The contents themselves are well described elsewhere on this page and they are simply fantastic.
So happy to have this come out. Each strip is still as hilarious as the first time I read them decades ago!
As pointed out by someone previously it does omit some of the cute little sketches that were included (possibly as filler?) in some of the books and that’s a bit of a shame, but really everything else is in here and is so well done and in such high quality it’s hard to complain. As others have stated, 2 of the comics which used to refer to adoption have been changed. (If you read his 10th anniversary collection he kind of talks about how some people were offended by his lumping adoption and cannibalism.) I will be keeping the 10th anniversary edition because it has introductions by him explaining his philosophy/motivations but otherwise I think this collection almost perfectly replaces having to have 14 separate books.
I love how each page is dated so you can read it chronologically!
The only minor flaw is what seems like 2 coloring errors. On Sunday, May 10th (I think ’86 or ’87) the second panel (where he says “Dead Worms”) shows Calvin’s shirt as white (all the other panels are in red as usual) -was this a misprint? Then on Nov. 19, 1989 in the first panel Calvin’s seen dressing in the usual striped red tshirt w/ a turquoise coat. In the 3rd panel he’s suddenly in a pink shirt. Then in subsequent panels he’s back to the red striped shirt & blue jacket. With all the care they obviously put into this it seems a bit strange.
This is a treat for all Calvin fans like myself. I caught on Watterson only about five years back and since then I’ve always picked up the hard-cover books every chance I got. This collection is the complete compendium of all the Calvin and Hobbes strips published by Watterson that no true-to-the-bones fan can pass up on!
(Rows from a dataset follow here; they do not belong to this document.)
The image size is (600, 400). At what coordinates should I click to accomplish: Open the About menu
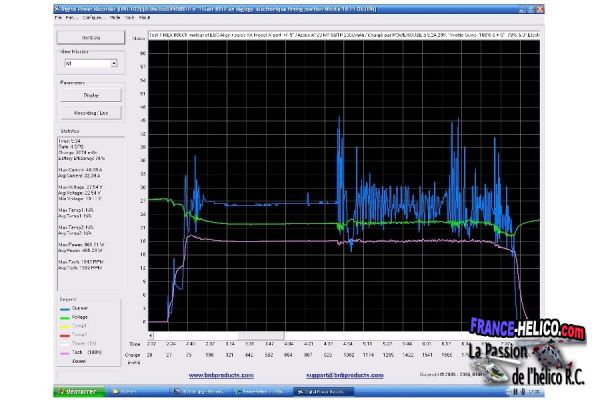145,18
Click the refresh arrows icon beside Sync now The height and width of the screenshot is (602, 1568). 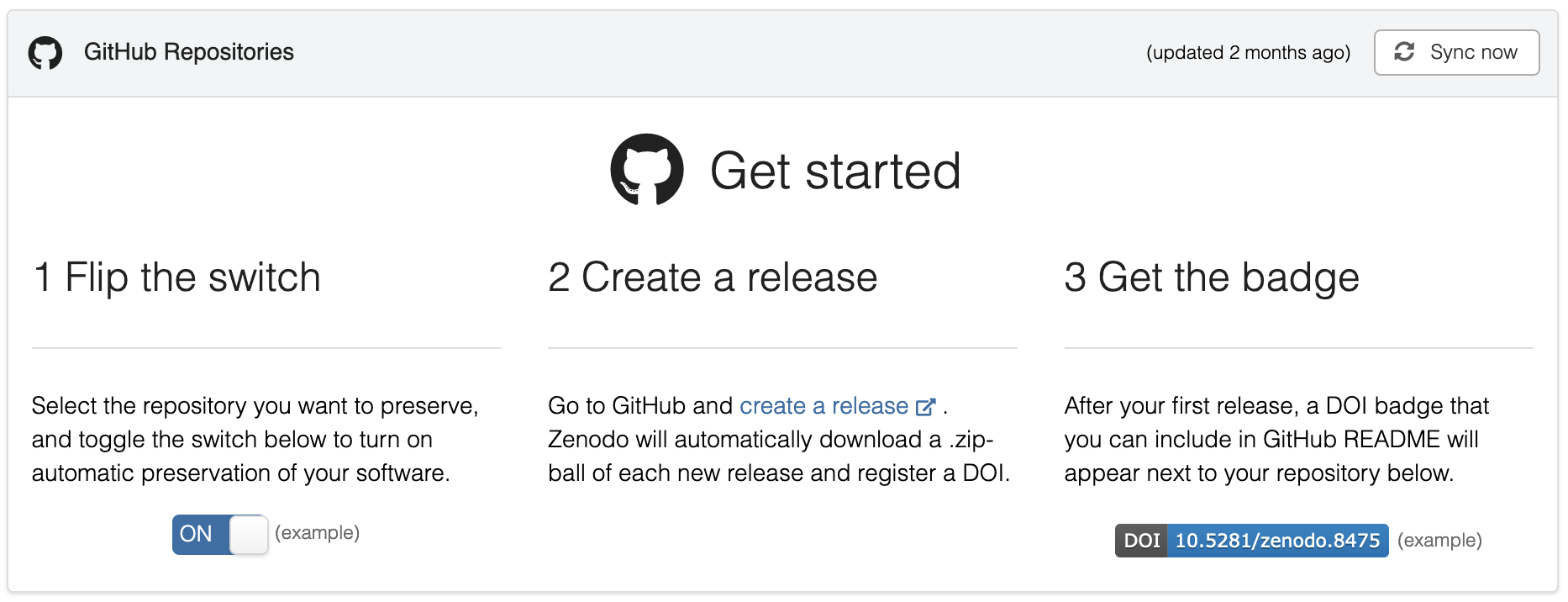click(1404, 52)
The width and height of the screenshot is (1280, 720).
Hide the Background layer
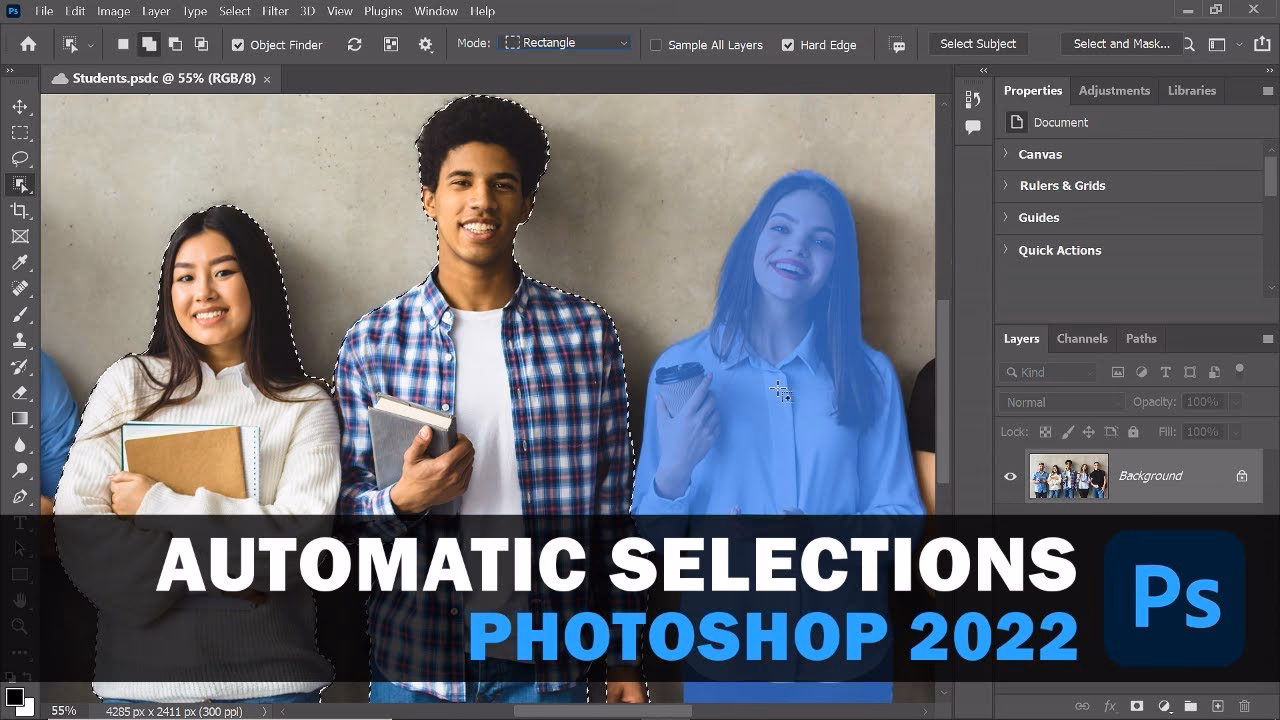(1010, 476)
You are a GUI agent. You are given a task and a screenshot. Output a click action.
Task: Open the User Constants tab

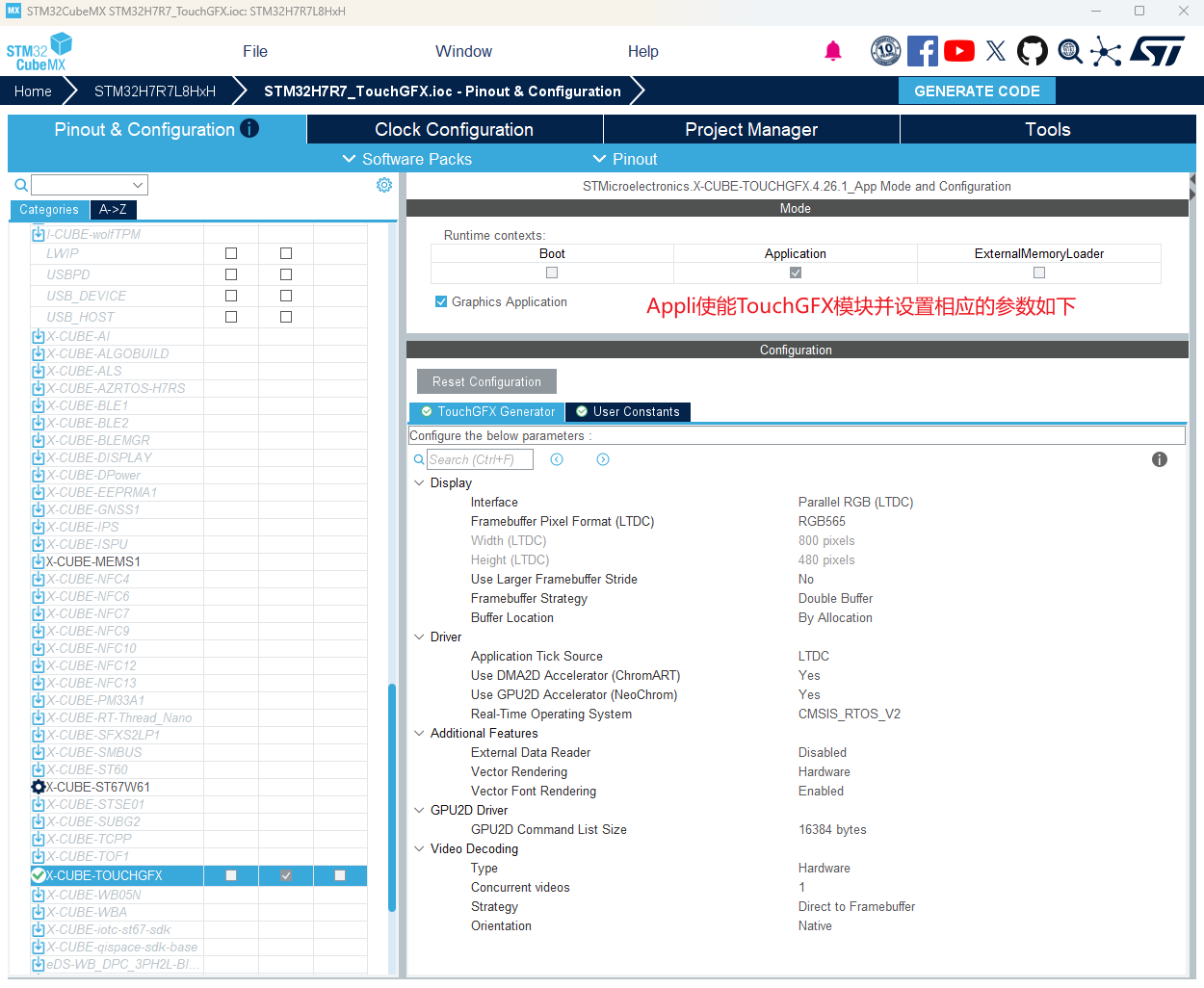pyautogui.click(x=628, y=411)
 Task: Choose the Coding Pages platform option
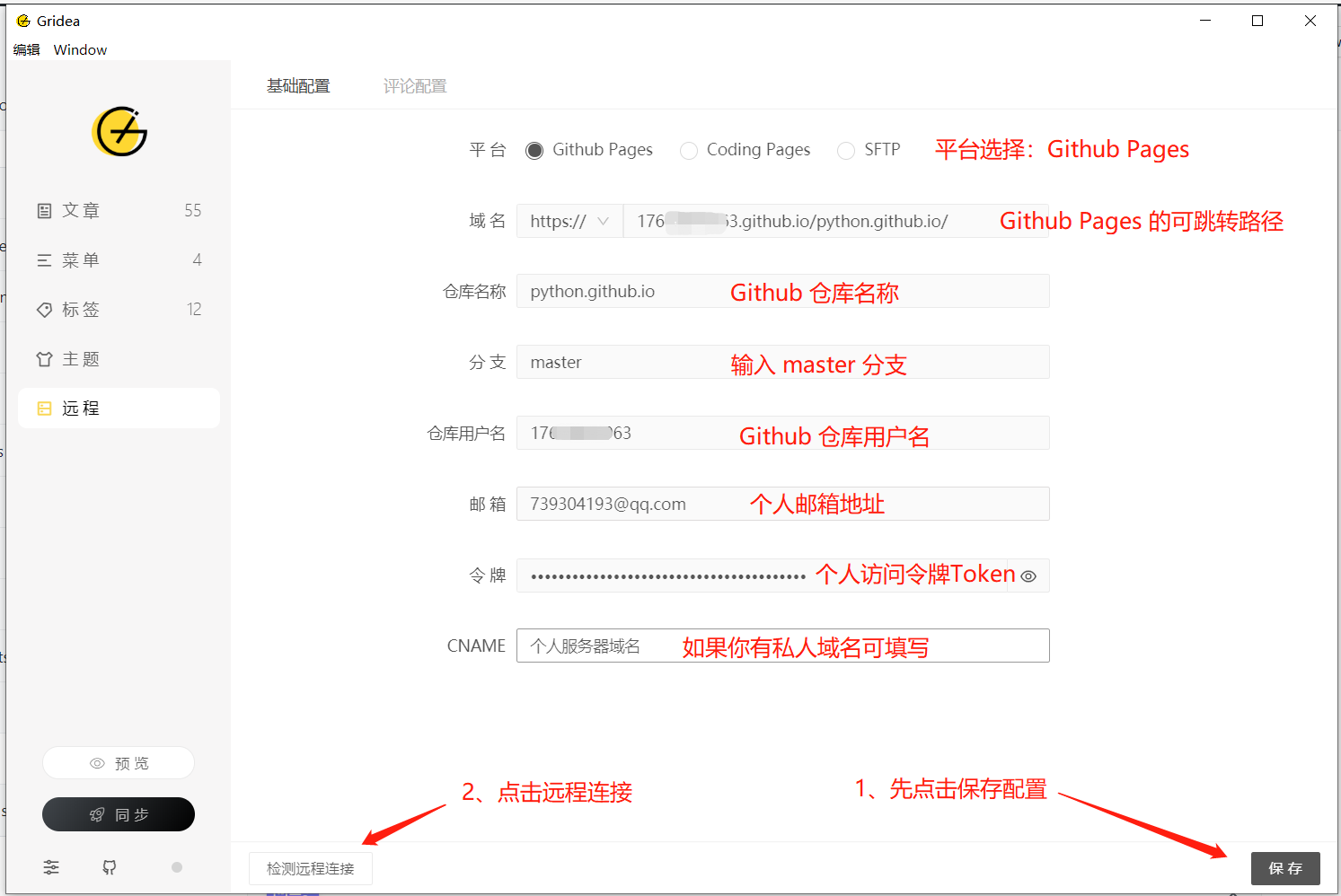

The strips in the books are arranged by date of publication, unlike the previous books. Each page carries the original publication dates of the strips on that page. True to form, the black and white strips are interspersed with full colour pages i.e. the sunday pages. Having the scripts laid out by time is great because one can see how the characters, themes and plots developed over the course of the years. Book 1 carries a great introduction by Watterson where he shares his opinions and experiences, the early history and hardships that he endured. I found this a very fitting start to the collection and it gave me more insights into the creator’s mind. Watterson is a very frank person and Calvin and Hobbes are his true avtars.
The downside is that the books are very unwieldy; the 3 books with the dust jacket are difficult to carry around and it’s ofcourse cumbersome to lie anywhere with even a single of these. The paper quality is good, but the overall finish leaves more to be desired. I also think it would have been great if the author had scattered commentaries and tidbits of information throughout the strips. An index at the end that cross-referenced strips based on either the plot or jokes would have been great so that you could easily find a particular strip that you read long back. Oh well…
Despite the cons, we should feel lucky to have this collection.